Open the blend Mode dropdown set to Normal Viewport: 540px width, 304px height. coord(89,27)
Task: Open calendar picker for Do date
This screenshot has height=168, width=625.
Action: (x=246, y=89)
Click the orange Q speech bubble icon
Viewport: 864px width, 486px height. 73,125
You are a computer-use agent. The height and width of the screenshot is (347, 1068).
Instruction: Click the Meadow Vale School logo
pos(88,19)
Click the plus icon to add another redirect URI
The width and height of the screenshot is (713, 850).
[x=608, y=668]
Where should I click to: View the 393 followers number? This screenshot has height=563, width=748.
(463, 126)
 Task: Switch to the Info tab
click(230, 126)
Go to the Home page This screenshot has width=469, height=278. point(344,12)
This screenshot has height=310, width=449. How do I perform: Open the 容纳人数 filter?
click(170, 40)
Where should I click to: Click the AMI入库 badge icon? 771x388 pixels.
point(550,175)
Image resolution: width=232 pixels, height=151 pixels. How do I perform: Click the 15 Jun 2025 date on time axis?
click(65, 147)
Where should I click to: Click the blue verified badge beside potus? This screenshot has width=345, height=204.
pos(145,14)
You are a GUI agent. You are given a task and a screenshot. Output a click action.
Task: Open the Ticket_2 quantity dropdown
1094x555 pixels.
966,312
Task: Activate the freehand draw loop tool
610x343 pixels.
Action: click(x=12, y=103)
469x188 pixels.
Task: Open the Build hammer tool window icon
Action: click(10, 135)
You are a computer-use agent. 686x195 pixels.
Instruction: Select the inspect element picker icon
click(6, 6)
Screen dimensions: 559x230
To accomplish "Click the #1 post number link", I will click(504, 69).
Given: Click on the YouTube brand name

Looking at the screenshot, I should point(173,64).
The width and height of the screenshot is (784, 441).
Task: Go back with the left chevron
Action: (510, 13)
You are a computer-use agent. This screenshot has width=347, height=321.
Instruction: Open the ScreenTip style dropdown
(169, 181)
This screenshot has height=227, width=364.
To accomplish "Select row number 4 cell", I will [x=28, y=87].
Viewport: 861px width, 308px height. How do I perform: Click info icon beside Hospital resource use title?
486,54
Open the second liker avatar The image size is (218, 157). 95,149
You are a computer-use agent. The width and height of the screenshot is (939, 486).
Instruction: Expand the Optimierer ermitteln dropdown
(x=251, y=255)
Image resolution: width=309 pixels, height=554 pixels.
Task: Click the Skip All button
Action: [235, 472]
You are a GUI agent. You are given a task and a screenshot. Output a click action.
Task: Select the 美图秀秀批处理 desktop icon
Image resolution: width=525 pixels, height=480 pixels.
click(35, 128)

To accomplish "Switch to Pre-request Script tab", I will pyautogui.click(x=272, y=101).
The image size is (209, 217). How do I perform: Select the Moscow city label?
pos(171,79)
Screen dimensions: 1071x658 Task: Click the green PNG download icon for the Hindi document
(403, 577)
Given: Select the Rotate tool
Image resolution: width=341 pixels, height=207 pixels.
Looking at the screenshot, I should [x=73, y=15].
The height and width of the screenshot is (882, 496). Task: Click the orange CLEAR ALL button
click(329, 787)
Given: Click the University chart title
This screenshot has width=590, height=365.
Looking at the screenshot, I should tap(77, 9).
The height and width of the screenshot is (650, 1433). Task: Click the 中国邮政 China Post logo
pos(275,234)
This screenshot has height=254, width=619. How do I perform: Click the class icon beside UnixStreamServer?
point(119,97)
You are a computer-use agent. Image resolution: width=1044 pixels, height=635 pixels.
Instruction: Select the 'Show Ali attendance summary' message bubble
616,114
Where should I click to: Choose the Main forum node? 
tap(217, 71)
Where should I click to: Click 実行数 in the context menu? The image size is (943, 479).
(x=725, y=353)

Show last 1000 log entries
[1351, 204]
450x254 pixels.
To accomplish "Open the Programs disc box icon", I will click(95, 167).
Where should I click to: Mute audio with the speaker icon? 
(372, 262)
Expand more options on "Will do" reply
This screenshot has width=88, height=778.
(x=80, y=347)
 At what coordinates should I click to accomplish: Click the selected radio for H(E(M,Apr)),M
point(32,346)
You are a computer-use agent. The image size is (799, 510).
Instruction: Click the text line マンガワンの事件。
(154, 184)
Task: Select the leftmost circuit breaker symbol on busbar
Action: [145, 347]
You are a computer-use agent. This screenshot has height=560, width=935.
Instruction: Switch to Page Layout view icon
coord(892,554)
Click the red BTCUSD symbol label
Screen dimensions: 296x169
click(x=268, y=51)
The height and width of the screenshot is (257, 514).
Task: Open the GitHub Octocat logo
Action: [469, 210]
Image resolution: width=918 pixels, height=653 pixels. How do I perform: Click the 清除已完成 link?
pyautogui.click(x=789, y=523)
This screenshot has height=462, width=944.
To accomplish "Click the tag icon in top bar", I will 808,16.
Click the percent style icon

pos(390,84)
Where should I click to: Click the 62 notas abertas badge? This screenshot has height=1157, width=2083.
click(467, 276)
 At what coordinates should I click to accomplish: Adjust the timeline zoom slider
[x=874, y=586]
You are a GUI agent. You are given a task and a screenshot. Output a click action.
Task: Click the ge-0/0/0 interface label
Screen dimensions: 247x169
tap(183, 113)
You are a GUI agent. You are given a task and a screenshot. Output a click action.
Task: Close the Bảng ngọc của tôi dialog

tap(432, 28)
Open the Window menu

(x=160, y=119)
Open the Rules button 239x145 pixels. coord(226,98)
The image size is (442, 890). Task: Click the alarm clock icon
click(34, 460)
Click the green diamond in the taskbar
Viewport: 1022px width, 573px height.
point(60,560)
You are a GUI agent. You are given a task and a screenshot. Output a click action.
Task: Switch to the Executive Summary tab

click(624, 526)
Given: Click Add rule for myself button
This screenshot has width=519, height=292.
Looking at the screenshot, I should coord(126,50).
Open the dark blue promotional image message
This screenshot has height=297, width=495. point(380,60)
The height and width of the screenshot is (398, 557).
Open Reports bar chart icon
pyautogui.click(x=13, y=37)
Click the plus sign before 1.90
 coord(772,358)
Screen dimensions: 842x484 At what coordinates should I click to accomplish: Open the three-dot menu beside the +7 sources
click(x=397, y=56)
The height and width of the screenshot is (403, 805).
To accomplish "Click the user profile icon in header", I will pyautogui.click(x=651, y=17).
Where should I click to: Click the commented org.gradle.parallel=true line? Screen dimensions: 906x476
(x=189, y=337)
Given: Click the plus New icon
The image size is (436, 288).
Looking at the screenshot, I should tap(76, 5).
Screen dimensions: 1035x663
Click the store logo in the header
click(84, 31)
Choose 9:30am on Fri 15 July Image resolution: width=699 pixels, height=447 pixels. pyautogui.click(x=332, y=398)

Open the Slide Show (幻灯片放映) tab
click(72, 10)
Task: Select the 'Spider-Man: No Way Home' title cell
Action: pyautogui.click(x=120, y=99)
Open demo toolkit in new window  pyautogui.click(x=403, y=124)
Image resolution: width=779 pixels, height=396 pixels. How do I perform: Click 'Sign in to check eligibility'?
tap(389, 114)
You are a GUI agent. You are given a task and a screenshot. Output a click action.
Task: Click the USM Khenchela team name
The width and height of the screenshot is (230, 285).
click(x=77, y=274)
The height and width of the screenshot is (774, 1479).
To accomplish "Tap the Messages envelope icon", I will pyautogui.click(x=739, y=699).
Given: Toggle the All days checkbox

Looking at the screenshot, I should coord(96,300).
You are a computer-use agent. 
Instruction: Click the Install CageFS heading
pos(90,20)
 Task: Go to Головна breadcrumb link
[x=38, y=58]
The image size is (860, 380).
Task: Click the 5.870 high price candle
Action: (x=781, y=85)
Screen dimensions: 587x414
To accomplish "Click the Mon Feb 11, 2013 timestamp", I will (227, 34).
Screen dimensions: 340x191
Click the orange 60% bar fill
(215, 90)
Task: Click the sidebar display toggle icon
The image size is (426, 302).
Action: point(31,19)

WHAT THE TASK ASKS:
Count the lines of the material holding "computer". Report the number alone.

WRITTEN RESPONSE:
8